Document passage:
◆ ◆ ◆
This announcement is only addressed to and directed at persons in the European Economic Area (“EEA”) who are “qualified investors” within the meaning of Article 2(e) of EU Regulation (EU) 2017/1129 (as amended) (“EU Qualified Investors”).

Any securities, and any invitation, offer or agreement to subscribe, purchase or otherwise acquire such securities, and any investment or investment activity to which this announcement relates is available only: (i) in any member state of the EEA, to EU Qualified Investors; and (ii) in the United Kingdom, to Relevant Persons, and will only be engaged in with such persons. This announcement must not be acted or relied on: (i) in any member state of the EEA, by persons who are not EU Qualified Investors; and (ii) in the United Kingdom, by persons who are not Relevant Persons. In connection with the withdrawal of the United Kingdom from the European Union, the Joint Bookrunners may, at their discretion, undertake their obligations in connection with the potential Offering by any of their affiliates based in the EEA.
◆ ◆ ◆
Dataset content:
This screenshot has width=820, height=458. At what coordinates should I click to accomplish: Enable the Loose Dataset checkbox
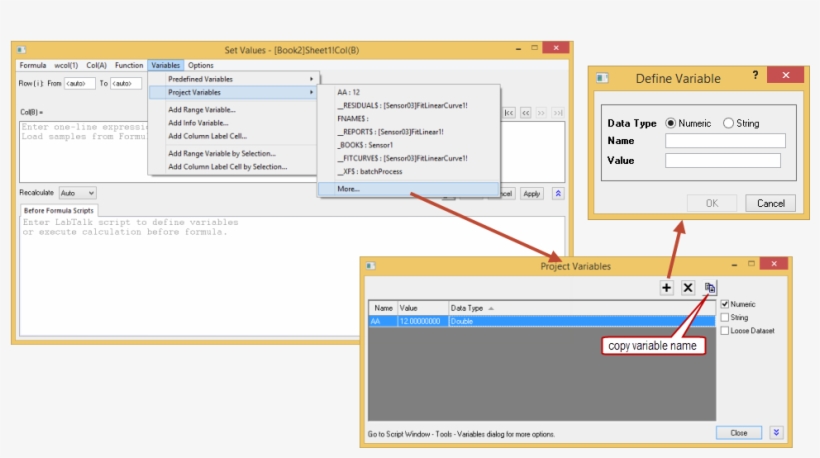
◆ ◆ ◆
List of tasks:
1. Translate this sentence from the offering notice into Spanish: "In connection with the withdrawal of the United Kingdom from the European Union, the Joint Bookrunners may, at their discretion, undertake their obligations in connection with the potential Offering by any of their affiliates based in the EEA."
2. List every term that the offering notice places inside quotation marks.

Solutions in order:
1. En relación con la salida del Reino Unido de la Unión Europea, las Entidades Colocadoras Conjuntas podrán, a su discreción, cumplir sus obligaciones relacionadas con la posible Oferta a través de cualquiera de sus filiales con sede en el EEE.

2.
- “EEA”
- “qualified investors”
- “EU Qualified Investors”